If compliance isn’t a consideration from the start, founders will sooner or later end up in a situation where they have to scramble to fix things behind the scenes, spending huge amounts of money on legal fees — and that’s the best case scenario. In the worst case, a deal can blow up.

It is understandable how these concerns can be overlooked at the beginning. There’s a certain amount of creativity and dissatisfaction with the status quo necessary for founders to conceive of building something that doesn’t already exist.

But when you’re building a digital health company, the ultimate end user is a person in need of medical care. The stakes are higher than creating the next puzzle game or food delivery app.

“Move fast and break things” is a strategy glorified in startup culture. But entrepreneurs in the healthcare industry have a responsibility — both ethical and legal — to the patients who will use their products and services.

What should you prioritize?

First, companies should involve legal. They must insist the lawyers measure twice and cut once so that the architecture of the business model is built to scale.

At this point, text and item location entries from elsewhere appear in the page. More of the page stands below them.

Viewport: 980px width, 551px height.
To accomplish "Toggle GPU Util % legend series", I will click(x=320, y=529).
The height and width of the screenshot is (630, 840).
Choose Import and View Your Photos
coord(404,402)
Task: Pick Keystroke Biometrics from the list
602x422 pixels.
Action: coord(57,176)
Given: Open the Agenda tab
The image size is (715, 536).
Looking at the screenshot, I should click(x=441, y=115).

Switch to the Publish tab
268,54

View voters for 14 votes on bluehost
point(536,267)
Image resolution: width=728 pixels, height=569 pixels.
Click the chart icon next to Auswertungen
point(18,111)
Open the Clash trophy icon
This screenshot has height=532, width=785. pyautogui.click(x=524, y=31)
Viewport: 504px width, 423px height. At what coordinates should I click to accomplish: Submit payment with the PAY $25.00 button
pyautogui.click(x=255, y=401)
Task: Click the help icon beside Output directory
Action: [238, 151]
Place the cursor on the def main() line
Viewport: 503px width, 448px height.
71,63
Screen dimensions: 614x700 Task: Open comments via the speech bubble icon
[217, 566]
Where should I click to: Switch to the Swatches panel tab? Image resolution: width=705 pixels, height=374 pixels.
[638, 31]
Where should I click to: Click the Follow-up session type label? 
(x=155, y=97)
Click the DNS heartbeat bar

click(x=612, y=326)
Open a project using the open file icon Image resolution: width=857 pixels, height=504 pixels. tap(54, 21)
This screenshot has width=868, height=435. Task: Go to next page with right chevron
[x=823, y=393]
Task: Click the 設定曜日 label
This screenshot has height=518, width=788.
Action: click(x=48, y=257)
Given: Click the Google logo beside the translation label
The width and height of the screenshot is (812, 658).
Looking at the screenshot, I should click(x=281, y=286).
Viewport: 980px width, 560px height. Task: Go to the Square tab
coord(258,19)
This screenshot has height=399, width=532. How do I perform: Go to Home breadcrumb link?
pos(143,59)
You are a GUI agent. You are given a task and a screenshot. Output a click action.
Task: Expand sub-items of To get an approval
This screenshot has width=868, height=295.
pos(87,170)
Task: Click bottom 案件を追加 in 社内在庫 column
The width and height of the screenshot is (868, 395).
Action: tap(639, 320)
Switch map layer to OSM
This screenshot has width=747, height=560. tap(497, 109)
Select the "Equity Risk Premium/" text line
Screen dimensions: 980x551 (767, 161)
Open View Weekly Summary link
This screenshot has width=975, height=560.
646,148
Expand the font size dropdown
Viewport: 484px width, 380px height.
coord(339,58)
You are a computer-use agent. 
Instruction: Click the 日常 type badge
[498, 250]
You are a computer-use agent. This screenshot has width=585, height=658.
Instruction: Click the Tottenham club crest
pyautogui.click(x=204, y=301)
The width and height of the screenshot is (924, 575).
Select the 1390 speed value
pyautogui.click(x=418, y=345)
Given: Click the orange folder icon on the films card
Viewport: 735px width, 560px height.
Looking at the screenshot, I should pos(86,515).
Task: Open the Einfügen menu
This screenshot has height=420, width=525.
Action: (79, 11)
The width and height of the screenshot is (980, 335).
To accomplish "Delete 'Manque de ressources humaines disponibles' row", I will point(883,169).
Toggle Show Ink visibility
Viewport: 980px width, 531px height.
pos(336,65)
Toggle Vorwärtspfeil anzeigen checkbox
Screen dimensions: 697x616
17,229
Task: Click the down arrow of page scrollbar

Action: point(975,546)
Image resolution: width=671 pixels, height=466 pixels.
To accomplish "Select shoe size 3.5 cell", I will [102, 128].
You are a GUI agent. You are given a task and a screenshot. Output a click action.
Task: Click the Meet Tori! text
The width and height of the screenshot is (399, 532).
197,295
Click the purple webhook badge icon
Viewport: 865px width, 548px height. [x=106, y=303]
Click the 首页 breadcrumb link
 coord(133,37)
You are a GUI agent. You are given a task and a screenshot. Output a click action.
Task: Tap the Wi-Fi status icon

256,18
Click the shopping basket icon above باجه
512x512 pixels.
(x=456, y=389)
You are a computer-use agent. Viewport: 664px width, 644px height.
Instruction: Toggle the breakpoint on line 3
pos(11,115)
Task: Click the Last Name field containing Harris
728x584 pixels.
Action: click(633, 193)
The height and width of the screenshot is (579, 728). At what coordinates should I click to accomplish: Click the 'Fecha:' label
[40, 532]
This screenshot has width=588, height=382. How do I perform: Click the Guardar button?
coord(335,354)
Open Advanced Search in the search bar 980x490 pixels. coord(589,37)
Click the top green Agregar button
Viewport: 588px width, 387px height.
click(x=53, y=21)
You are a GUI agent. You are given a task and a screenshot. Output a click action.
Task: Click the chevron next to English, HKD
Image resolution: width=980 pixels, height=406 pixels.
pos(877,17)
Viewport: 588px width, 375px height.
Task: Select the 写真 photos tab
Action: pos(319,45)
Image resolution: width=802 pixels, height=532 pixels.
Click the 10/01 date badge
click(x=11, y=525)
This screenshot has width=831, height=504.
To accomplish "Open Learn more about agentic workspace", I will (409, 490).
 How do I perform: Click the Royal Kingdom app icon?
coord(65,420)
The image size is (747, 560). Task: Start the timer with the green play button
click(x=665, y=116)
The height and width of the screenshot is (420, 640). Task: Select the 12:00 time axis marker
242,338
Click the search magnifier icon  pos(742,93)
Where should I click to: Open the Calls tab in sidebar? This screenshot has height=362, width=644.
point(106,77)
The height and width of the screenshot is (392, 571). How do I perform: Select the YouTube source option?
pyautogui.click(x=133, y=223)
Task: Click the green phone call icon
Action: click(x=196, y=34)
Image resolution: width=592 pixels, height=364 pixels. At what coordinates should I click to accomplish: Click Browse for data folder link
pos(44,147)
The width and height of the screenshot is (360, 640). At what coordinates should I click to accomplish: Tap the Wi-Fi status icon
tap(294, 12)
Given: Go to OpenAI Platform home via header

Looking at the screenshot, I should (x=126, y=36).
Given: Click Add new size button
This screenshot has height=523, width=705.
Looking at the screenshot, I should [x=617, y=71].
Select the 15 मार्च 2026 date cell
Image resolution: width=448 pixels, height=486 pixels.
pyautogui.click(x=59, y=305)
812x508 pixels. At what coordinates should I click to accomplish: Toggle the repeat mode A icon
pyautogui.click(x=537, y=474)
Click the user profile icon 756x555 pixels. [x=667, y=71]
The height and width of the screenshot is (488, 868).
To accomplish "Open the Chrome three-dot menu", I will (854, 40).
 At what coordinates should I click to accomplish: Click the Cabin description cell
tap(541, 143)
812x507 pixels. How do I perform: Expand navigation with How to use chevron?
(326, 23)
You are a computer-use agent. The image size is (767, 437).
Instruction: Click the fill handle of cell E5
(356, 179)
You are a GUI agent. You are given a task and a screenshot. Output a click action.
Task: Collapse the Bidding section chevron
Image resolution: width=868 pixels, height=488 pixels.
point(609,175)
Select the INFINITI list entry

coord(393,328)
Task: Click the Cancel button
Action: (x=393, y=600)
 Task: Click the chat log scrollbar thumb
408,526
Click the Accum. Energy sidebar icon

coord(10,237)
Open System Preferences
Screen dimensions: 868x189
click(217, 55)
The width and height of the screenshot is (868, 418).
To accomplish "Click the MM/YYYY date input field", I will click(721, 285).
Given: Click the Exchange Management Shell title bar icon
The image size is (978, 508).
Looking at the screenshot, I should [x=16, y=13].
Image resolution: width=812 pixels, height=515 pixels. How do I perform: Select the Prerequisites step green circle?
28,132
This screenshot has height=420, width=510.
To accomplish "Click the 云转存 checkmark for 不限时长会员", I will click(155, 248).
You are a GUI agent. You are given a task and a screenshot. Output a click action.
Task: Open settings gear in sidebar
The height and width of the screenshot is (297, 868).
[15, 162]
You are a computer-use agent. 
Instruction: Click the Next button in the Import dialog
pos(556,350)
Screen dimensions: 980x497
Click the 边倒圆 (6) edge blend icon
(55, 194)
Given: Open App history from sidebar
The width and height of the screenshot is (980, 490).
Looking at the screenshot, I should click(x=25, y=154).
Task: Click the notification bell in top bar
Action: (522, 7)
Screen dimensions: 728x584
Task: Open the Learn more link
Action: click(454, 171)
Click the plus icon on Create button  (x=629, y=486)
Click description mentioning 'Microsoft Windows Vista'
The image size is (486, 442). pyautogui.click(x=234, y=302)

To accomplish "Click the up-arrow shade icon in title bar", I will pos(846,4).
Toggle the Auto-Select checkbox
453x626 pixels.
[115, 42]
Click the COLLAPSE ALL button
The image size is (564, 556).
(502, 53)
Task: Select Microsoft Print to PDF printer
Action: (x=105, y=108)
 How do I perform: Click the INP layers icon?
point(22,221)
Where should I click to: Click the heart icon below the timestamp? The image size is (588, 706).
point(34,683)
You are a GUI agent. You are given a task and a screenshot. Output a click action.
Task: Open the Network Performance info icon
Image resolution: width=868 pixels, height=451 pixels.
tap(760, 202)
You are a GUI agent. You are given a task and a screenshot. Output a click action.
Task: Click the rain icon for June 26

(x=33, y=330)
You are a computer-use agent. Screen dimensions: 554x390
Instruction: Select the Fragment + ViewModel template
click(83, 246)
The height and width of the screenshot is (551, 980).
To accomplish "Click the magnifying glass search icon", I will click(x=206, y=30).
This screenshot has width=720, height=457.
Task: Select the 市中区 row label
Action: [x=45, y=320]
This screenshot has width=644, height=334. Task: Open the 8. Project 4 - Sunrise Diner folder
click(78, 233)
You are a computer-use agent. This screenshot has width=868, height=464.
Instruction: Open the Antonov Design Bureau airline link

Terms of use and privacy policies may seem like boilerplate, but given that for every telemedicine company they form the core contract with customers, there’s a surprising amount of customization required.

That doesn’t mean developing something more specific has to blow up your budget. It does mean that rather than copying and pasting, you should take the time to ensure the main compact between the patient and company actually reflects every business practice the company plans to pursue.

Small precautions, like properly worded customer policies and releases, can help prevent surprises from federal agencies like the Federal Trade Commission or Health and Human Services. Regulatory intervention can mean hefty fines, lingering embarrassment and lasting damage to your public image. For just one of many recent examples, look at the outrage that ensued after Flo, an app that tracks menstrual cycles, sold users’ data without consent.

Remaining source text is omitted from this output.